There will be no seeking to lessen the prestige and usage proper to the Anglican Church.

These words exchanged between Anglican bishops and the Holy See transformed centuries of profound mistrust and unconsummated dreams of unity.

More >

Traditionalist Anglicans Prepare Response to Holy See

Source

By Anna Arco

22 January 2010

The bishops of the Traditional Anglican Communion (TAC) are to give the Vatican their answer to the new Anglican provision.

Archbishop John Hepworth, the primate of the Traditional Anglican Communion, a group of Anglican churches which have broken away from the mainstream Anglican Communion, said the bishops would come together at Easter to formulate a response to the Pope’s decree Anglicanorum coetibus.

The Anglican provision allows groups of Anglicans who consider themselves Catholic to enter into full communion with Rome while maintaining aspects of their heritage and identity.
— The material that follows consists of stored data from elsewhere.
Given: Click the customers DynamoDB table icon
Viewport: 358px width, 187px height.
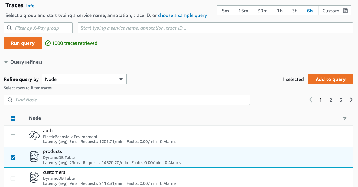Looking at the screenshot, I should (x=34, y=178).
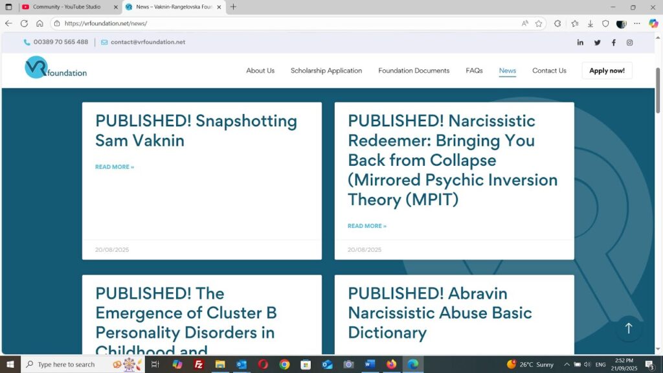Open the Copilot sidebar icon

click(653, 23)
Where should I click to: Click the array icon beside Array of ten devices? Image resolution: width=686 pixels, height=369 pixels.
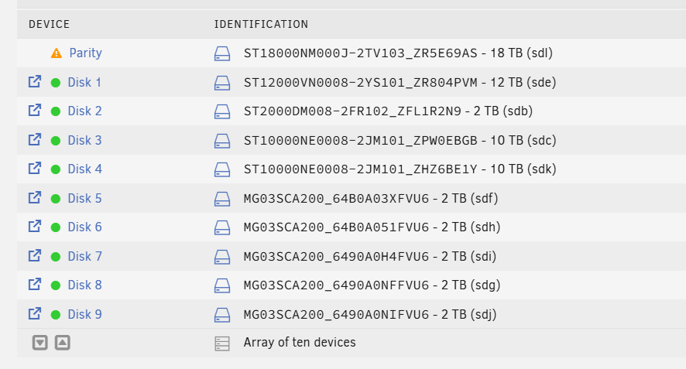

The document provides a new canonical provision called a Personal Ordinariate which most resembles the structure of military dioceses.

In 2007 the leaders of the TAC signed a petition to the Holy See asking for “corporate reunion with the Holy See” as well as “a communal and ecclesial way of being Anglican Catholics in communion with the Holy See, at once treasuring the full expression of Catholic faith and treasuring our tradition within which we have come to this moment”.
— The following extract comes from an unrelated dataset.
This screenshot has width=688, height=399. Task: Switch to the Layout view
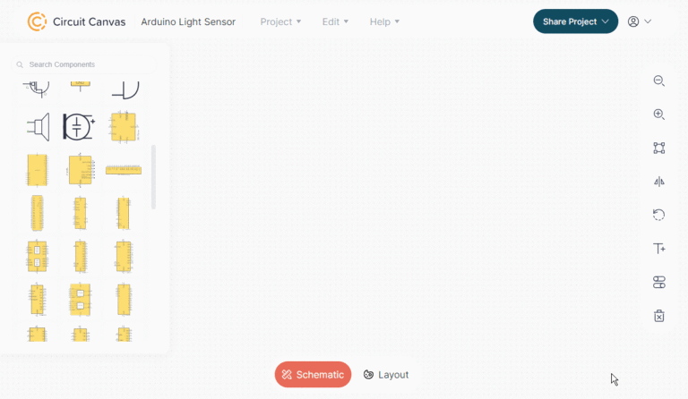click(386, 375)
According to Archbishop Hepworth, the bishops and vicar generals have each received a letter from Cardinal William Levada, the prefect of the Congregation for the Doctrine of the Faith, saying that the recent decree constituted “the definitive response of the Holy See” not only to the TAC’s original request but also to “but also to the many others of a similar nature which have been submitted over the last years”.

Archbishop Hepworth said the letter from Cardinal Levada would allow the bishops belonging to TAC to move towards making a decision about taking up the Pope’s offer of Personal Ordinariates. He said that he would produce a commentary on the decree for the TAC in the coming week and would release the full text of the original petition made by the members of the group in 2007.
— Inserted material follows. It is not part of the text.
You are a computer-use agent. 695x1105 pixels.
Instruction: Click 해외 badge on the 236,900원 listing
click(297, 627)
Emphasising that the process of discernment “concerns the primary command of Jesus to His Church”, he said the process could not be hurried.

But he also made it clear that a delay in making a “implementing the fullness of communion” that the traditionalist Anglicans had sought “would be in serious defiance of the will of Jesus for his Church”. He outlined the steps the college of bishops and the traditionalist communion as a whole would have to take towards making a decision. TAC, he said, was already in talks with liaison bishops of bishops’ conferences around the world.

Archbishop Hepworth plans to meet with TAC members in Japan, Central America, the United States, Canada, Australia New Zealand and the Torres Strait in the coming weeks. Regional meetings of bishop, clergy and people are being organised to discuss Anglicanorum Coetibus.

After the meeting of the full college of bishops at Easter, they will make a formal response to the Holy See, which will be followed by canonical steps in the churches belonging to TAC.

The news came days after Pope Benedict XVI said the desire of the groups of Anglicans wishing to be in full communion with Rome revealed the ultimate aim of the ecumenical movement which was “the full and visible communion of the disciples the Lord”.

Pope Benedict was speaking to the members of the Congregation for the Doctrine of the Faith and thanked them for their work in “the full integration of groups and individuals of former Anglican faithful into the life of the Catholic Church, in accordance with the provisions of the Apostolic Constitution Anglicanorum Coetibus”.

He said: “The faithful adherence of these groups to the truth received from Christ and presented in the Magisterium of the Church is in no way contrary to the ecumenical movement… rather, it reveals the ultimate aim thereof, which is the realisation of the full and visible communion of the disciples of the Lord.”